*TRY IT*. Reproduce the allotment passage word for word, starting with "For plot holders" and going on through "eight ripe melons!".

___ READING TEXT

June Marks had abundant tomatoes, pumpkins, squashes and courgettes at Rosendale Allotments, but poorer potato crops (suppliers have indicated that seed potatoes and onion sets may be more difficult to get hold of next year).
For plot holders with more unusual varieties there were some great successes. Jan Davison at Grange Lane had wonderful yields of chillies, chickpeas and a variety of Charentais melon called ‘Emir’ - which produced eight ripe melons!
The dry weather was a great help in reducing the numbers of insect pests including aphids and blackfly, and slugs and snails over both sites. This was particularly welcome at Grange Lane where use of metaldehyde blue pellets to remove slugs is being strongly discouraged in order to encourage hedgehogs to the site (they perform the same service). However, at Rosendale an increase in the number of butterflies and caterpillars was noticed - very attractive but not very welcome when growing vegetables.

______
___ DATASET CONTENT

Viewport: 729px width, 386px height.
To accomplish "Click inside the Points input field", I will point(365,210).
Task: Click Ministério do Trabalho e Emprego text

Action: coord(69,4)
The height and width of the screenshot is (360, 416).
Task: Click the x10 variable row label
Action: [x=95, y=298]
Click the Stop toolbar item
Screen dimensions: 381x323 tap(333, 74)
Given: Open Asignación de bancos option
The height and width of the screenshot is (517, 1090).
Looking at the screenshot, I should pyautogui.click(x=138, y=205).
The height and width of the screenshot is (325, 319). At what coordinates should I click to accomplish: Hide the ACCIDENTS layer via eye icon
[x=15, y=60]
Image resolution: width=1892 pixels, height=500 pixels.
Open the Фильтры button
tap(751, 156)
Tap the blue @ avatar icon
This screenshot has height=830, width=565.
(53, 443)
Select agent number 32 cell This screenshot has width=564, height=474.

______

*REPLY*.
For plot holders with more unusual varieties there were some great successes. Jan Davison at Grange Lane had wonderful yields of chillies, chickpeas and a variety of Charentais melon called ‘Emir’ - which produced eight ripe melons!